10月 08 2023 | 4:04 午後

Hi community. I've been working on making a chatbot in Max using two node.js objects. One for the Deepgram API and the other for the OpenAI and Elevenlabs API's. I use a Deepgram.js object to convert speech to text which sends as a message to the elevenlabs-openai.js object which processes the prompt and plays the audio response from max. The problem is that the Deepgram.js object listens to the audio and transcribes it as the next prompt causing a feedback loop. I've tried an option with adding a toggle to turn on and off the recorder library in the deepgram.js object but I'm novice to javascript and couldn't get it to work properly. Any help or suggestions would be appreciated.

TFL's icon

TFL

10月 08 2023 | 7:09 午後

What you want to achieve is not very clear.
If I get it right, I guess you first say a phrase in a mic, the audio is transcribed by deepgram, which sends the text to elevenlabs_openai, which synthetises audio from it and play it through the speakers, which audio is then captured by the mic and sent to deepgram, and so on. Is this it?
If so, I guess you indeed want to control when deepgram receives audio from the mic instead of always listening. But I can't tell how to do that without seing your patc and js files. Is the audio captured from within Max directly? Or is it handled by node?

Also, maybe it's just a design issue: in the context of a chatbot, why would you say something, then hear the computer repeating what you just said but in a synthetized manner?

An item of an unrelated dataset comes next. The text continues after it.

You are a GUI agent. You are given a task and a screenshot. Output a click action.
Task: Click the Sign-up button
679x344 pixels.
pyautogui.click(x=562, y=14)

By the way, I'm quite curious to see how some messages degrades/evolve through many iterations of that feedback loop.

Sean Sanchez's icon

Sean Sanchez

10月 09 2023 | 9:49 午前

Thanks for your response. The goal is to create a conversational chatbot through Max with little to no manual input. (ie: entering text, on/off controls with the exception of starting the node.js scripts). The audio is captured/handled by node in the maxDeepgram.js object using the recorder library. I'm leaning towards a toggle to pause() or resume() the recorder. I've added the patch and node.js files but you'll need your own keys to try it out. Appreciate any suggestions :)

maxChatBotFinal.maxpat
Max Patch

maxDeepgram.js
text/javascript 1.92 KB

elevenlabsChatGPT.js
text/javascript 1.75 KB

TFL's icon

TFL

10月 09 2023 | 2:48 午後

According to the recording library documentation, you can pause your recording by calling "recording.pause()" and resume with ""recording.resume()".
You can simply try to declare functions like such: add the following code

maxAPI.addHandlers({
    pause: () => recording.pause(),
    resume: () => recording.resume()
});

in maxDeepgram.js, then, before send your "message" message to elevenslabChatGPT, send the message "pause" to maxDeepgram.js to call that function and actually pause the recording. Then, once the text is played through the speaker, send "resume" to maxDeepgram.js.

I did not tested this, but it should work straight away.